Der Preis im ersten Jahr ist nicht der tatsächliche Kostenfaktor. Was zählt, ist, wie viel Sie für Support, Anpassungen und verlorene Zeit ausgeben, wenn etwas nicht funktioniert. Die Wahl einer Verwaltungssoftware darf sich nicht nur nach dem Einstiegspreis richten. Eine niedrige Grundgebühr nützt nichts, wenn du jede Änderung separat bezahlen musst oder der technische Support erst nach drei Tagen antwortet. Ein Praxistest: Wende dich während der Testphase mit einem echten Problem an den Support. Frage, wie sich die Software mit deinem Steuerberater integrieren lässt oder wie du die Daten exportieren kannst, falls du den Anbieter wechseln möchtest. Wenn man dir innerhalb weniger Stunden eine klare Lösung vorschlägt, hast du einen Partner gefunden. Wenn man dir nur einen Link zum Handbuch schickt, hast du einen Verkäufer gefunden. Überprüfe auch, ob die Software mit dir mitwachsen kann. Heute hast du drei Mitarbeiter, aber in zwei Jahren könnten es acht sein. Das Hinzufügen von Benutzern, Funktionen oder Modulen muss einfach sein und darf keine versteckten Kosten verursachen.

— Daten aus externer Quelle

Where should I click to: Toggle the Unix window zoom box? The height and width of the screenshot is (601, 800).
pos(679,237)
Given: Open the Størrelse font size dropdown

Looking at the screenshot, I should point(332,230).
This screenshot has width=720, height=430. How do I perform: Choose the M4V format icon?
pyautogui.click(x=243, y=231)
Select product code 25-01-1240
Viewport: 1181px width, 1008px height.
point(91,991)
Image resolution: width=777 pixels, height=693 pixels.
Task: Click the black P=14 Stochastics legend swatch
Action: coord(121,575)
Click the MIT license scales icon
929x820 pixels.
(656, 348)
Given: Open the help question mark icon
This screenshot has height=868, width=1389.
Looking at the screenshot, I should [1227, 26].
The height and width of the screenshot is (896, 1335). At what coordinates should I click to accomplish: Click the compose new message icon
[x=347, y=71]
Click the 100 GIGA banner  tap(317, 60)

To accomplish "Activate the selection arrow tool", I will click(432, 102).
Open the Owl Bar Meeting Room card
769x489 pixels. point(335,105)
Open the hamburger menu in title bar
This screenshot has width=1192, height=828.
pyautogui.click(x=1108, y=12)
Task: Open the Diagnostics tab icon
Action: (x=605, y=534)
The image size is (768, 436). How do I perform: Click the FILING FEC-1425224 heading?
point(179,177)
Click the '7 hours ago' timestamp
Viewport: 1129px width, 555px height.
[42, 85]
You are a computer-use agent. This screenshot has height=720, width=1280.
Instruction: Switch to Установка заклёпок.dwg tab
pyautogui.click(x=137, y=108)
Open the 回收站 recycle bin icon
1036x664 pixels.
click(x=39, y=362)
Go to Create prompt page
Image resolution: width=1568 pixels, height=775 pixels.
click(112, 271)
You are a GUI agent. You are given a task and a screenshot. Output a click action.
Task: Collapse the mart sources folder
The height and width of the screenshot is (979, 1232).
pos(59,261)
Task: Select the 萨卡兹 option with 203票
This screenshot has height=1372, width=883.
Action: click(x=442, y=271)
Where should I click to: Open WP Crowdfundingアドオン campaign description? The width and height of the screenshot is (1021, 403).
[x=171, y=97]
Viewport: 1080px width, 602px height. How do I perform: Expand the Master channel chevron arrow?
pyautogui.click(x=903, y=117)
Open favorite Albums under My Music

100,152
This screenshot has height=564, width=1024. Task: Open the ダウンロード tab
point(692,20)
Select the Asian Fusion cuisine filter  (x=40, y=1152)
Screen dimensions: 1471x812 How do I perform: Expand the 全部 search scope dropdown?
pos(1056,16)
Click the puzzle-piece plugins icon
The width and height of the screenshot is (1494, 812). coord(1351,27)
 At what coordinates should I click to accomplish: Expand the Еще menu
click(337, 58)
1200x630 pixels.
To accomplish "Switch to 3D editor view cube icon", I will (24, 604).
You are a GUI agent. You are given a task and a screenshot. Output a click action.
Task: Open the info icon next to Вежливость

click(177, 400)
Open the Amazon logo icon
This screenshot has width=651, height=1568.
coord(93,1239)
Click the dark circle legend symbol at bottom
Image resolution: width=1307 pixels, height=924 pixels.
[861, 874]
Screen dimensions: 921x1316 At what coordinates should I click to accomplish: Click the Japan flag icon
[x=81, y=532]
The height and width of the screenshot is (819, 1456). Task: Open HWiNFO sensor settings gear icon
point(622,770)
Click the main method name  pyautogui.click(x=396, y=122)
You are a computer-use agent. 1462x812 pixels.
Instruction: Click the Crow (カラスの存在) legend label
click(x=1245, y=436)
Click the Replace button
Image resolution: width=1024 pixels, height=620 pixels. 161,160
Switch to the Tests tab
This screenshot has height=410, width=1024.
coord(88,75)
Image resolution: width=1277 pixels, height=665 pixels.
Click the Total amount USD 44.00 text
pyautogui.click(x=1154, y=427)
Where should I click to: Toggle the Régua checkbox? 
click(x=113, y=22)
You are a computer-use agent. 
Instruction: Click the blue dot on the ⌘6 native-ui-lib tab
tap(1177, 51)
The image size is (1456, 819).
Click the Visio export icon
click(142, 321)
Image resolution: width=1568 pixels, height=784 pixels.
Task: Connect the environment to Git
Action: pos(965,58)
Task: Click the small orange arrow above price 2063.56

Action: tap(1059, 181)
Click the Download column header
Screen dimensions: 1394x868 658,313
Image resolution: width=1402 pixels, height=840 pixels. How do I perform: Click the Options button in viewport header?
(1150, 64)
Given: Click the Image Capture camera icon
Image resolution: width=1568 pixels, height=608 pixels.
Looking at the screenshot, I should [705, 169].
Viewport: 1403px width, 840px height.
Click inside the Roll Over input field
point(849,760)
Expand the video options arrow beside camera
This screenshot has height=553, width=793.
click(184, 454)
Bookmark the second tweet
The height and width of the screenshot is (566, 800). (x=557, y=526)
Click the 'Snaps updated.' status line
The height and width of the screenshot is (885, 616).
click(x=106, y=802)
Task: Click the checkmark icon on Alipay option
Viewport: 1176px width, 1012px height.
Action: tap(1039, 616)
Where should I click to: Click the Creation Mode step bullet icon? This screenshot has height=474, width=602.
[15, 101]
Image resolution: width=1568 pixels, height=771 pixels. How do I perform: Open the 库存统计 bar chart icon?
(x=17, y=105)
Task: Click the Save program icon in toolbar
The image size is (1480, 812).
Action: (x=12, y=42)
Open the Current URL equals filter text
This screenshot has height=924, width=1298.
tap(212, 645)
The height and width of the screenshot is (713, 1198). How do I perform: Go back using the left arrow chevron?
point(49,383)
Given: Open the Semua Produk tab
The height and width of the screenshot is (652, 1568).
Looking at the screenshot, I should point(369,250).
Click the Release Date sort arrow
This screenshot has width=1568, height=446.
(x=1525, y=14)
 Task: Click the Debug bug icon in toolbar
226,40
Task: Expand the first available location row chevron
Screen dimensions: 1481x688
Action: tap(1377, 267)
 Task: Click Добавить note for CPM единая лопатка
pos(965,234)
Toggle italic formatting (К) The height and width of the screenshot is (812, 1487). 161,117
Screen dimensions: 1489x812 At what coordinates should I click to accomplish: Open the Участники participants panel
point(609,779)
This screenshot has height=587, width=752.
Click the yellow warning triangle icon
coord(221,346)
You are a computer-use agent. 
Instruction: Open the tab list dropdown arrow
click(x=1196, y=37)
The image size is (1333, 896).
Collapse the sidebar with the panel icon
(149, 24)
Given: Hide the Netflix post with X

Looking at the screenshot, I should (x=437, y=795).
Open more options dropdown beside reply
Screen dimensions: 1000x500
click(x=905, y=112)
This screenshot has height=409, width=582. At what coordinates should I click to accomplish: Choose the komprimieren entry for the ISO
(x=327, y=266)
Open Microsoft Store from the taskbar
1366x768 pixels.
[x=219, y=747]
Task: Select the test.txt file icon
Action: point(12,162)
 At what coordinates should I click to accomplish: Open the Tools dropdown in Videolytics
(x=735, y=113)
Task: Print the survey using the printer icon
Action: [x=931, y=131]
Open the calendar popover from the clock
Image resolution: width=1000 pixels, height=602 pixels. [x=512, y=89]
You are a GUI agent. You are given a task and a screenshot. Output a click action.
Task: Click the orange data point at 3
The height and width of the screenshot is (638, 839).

Der entscheidende Test: die kostenlose Testphase

Kaufe niemals eine Verwaltungssoftware, ohne sie mindestens 30 Tage lang mit deinen echten Daten getestet zu haben. Nicht mit Beispieldaten, sondern mit deinen Rechnungen, deinen Kunden und deinen Arbeitsabläufen. Viele Plattformen bieten genau aus diesem Grund 30-tägige Testphasen an: So kannst du herausfinden, ob sich die Software nahtlos in deinen Arbeitsalltag einfügt oder eher umständlich zu bedienen ist. Füge in diesen 30 Tagen fünf echte Kunden hinzu und simuliere deren gesamten Zyklus vom ersten Kontakt bis zur bezahlten Rechnung. Bitten Sie dann einen Kollegen, die Software eine Stunde lang zu nutzen, ohne ihm etwas zu erklären: Wenn er dabei nicht weiterkommt, ist die Software zu komplex. Nutzen Sie sie schließlich an einem echten Arbeitstag, nicht in einer ruhigen Phase: am Freitagnachmittag, nicht am Montagmorgen. Wenn du nach 30 Tagen immer noch Daten aus einem anderen Programm kopierst, ist es nicht die richtige Verwaltungssoftware.

Häufig gestellte Fragen

Wie viel kostet eine Verwaltungssoftware für ein kleines Unternehmen?

Das hängt von den Funktionen und der Anzahl der Nutzer ab. SaaS-Modelle beginnen bei wenigen Dutzend Euro pro Monat für die Grundfunktionen. Wir empfehlen, nicht nur auf den Preis zu achten, sondern die Gesamtkosten zu betrachten: Berücksichtige Support, Schulung und Einrichtungszeit. Eine Software, die dich 10 Arbeitsstunden kostet, ist viel teurer als eine, die sofort funktioniert.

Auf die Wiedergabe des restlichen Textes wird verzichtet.